Estimation of friction capacity of driven piles in clay using artificial neural network

Abstract

The load capacity of driven piles is a crucial mechanical property, and correctly determine the corresponding value is important in geotechnical engineering. Concerning piles driven in clay, the load capacity is mainly associated with the side resistance of the pile. The soil load capacity of conventional piles is determined by different methods and then reassessed by the static load test. Nonetheless, this method is time-consuming and costly. Therefore, the development of an alternative approach using machine learning techniques to solve this problem has been investigated recently.

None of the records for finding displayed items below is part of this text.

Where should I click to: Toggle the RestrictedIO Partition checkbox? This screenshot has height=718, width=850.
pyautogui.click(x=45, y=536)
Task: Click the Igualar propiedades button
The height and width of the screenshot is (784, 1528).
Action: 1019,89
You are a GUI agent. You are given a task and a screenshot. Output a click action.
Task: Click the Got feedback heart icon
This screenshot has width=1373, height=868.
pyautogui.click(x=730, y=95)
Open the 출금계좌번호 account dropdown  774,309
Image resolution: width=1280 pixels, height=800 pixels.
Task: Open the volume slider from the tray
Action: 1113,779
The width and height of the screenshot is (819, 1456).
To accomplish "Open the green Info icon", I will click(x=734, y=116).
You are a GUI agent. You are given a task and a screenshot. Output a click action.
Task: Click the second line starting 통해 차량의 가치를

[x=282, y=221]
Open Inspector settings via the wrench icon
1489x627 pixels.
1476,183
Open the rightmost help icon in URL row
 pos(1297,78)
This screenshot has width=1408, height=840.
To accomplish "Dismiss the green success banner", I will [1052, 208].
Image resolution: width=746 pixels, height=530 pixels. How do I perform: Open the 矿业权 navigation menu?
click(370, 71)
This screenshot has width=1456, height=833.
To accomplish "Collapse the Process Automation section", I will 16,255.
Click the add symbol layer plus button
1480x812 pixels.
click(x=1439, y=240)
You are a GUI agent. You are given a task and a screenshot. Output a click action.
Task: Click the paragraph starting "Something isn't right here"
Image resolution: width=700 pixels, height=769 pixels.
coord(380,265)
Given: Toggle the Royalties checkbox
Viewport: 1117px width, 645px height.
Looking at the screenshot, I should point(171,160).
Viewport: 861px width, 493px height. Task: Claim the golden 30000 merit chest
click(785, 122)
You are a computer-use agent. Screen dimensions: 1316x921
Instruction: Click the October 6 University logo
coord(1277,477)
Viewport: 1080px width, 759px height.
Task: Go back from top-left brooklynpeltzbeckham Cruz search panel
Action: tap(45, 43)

In this work, the backpropagation network model (ANN) with a 4-layer structure [4-8-6-1] was introduced to predict the frictional resistance of pile driven in clay. The dataset for the development of the ANN model consisted of 65 instances, extracted from the available literature. The performance of the proposed ANN algorithm was assessed by two statistical measurements, such as the Pearson correlation coefficient (denoted as R), and Root Mean Square Error (RMSE). In addition to the original contribution, the present work conducted a step further toward a better knowledge of the role of inputs used in the prediction phase. Using partial independence plots (PDP), the results of this study showed that the effective vertical stress and the undrained shear strength were the prediction variables that had a significant influence on the friction capacity of driven piles.